Das Public Health Center ruft an; man hat meinen Akt von einem Bezirk in einen anderen transferieren müssen, da das Quarantänehotel eben woanders ist. Man stellt mir Fragen zu Impfstatus und Verlauf, eine Frau spricht auf Koreanisch, dann übersetzt eine zweite auf Englisch. Man schickt mir lange SMS auf Koreanisch, die ich Google übersetzen lasse; Listen von Krankenhäusern, an die ich mich im Falle des Falles wenden könnte. (Letzte Woche konnte ich am Mobiltelefon noch nicht übersetzen, da mailte ich mir den SMS-Text auf den Laptop — die betreffsfreien E-Mails von meinem Account, Korea als Absendenetzwerk zugeordnet, triggerten eine Sicherheitswarnung am Mailserver des Arbeitgebers; ein Herr vom IT-Service meldet sich höflich bei mir und bittet um Rückmeldung.) Man bittet mich, meine E-Mail-Adresse über SMS irgendwohin zu schicken, was nicht funktioniert; aus irgendwelchen Gründen will meine koreanische SIM-Card keine SMS verschicken. Ich probiere alternative Routen aus, irgendwann schickt man mir dann eine SMS mit einer E-Mail-Adresse, an die ich Daten für mein “Certificate of Release” schicken soll. Ich darf auch ohne PCR-Test in drei Tagen raus und Ende der Woche, ebenfalls ohne Test, das Land verlassen. Große Freude und Erleichterung.

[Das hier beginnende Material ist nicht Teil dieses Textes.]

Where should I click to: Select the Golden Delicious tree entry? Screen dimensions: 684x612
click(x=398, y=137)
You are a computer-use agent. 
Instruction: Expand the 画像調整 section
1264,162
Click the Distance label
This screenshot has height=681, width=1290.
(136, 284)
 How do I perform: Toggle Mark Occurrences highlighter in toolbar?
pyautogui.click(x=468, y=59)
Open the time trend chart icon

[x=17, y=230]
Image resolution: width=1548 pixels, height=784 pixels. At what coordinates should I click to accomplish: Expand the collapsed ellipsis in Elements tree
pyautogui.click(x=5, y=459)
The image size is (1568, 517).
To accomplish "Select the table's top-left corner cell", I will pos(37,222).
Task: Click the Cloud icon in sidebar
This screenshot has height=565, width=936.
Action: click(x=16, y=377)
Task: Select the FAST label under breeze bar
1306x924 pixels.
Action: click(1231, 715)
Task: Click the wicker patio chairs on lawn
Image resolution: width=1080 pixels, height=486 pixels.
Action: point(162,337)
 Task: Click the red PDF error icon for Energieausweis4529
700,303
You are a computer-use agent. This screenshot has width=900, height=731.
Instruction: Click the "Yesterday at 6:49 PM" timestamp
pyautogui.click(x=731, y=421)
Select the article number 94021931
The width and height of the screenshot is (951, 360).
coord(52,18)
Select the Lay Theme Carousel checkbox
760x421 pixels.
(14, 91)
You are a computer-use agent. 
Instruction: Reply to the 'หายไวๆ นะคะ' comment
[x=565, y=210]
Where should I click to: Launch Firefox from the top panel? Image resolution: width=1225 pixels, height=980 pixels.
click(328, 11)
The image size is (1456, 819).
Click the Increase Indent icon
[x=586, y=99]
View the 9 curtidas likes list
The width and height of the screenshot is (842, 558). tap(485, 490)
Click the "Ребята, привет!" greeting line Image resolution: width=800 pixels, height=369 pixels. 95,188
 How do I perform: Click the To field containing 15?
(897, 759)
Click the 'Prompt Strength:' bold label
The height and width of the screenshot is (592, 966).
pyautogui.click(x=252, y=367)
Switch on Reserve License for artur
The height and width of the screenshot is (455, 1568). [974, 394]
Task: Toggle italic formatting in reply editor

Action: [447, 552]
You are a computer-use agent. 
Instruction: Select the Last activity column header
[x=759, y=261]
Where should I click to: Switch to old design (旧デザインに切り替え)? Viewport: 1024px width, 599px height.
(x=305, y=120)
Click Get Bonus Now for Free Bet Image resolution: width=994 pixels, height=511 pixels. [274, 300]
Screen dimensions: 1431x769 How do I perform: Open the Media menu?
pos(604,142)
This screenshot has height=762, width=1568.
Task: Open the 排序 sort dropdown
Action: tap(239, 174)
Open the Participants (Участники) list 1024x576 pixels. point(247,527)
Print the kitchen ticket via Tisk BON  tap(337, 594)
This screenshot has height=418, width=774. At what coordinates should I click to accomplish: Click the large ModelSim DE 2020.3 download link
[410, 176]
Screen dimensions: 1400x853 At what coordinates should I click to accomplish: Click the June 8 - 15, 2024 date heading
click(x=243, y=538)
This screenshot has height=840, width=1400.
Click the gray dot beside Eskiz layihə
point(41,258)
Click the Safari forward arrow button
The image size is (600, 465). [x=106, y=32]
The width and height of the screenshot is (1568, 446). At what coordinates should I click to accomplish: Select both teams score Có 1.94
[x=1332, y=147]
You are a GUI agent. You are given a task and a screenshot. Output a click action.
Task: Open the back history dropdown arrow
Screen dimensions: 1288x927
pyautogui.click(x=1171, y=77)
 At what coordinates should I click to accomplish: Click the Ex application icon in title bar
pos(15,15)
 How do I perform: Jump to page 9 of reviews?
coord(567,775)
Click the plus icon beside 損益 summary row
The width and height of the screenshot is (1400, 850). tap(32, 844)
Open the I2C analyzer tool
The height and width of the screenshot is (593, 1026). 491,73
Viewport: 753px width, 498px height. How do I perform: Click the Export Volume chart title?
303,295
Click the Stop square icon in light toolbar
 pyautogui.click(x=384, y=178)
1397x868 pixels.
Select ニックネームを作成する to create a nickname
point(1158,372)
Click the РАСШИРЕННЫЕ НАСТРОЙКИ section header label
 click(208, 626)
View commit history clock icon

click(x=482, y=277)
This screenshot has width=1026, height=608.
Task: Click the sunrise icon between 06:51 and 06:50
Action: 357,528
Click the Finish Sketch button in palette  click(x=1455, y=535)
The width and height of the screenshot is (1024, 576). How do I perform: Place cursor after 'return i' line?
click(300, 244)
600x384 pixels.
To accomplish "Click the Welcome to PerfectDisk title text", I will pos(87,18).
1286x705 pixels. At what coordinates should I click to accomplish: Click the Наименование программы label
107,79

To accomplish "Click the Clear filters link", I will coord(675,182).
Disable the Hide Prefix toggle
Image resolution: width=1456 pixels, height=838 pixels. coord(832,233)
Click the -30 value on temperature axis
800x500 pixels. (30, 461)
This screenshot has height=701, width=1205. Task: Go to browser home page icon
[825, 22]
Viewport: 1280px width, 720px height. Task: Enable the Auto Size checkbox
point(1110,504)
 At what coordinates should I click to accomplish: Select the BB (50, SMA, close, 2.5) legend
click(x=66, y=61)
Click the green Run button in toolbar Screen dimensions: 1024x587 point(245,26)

Heute mittags bestellt der freundliche Rezeptionist für mich Bibimbap. Er bittet mich dann, selbst runterzukommen und es raufzuholen; er sei alleine da und könne nicht weg. Ich stocke kurz (“darf ich denn das?”), mache mich dann aber auf. Die Bewegung durch das Hotel fühlt sich wie die erste Bewegung eines gebrochenen Gliedes nach Entgipsung an. An sich Eintrainiertes und Selbstverständliches muss wieder durch Bewusstsein gesteuert werden, clunky. Soll ich es wagen, morgen von mir aus den Hotelflur zu betreten, vielleicht kurz auf und ab zu gehen? What a thought!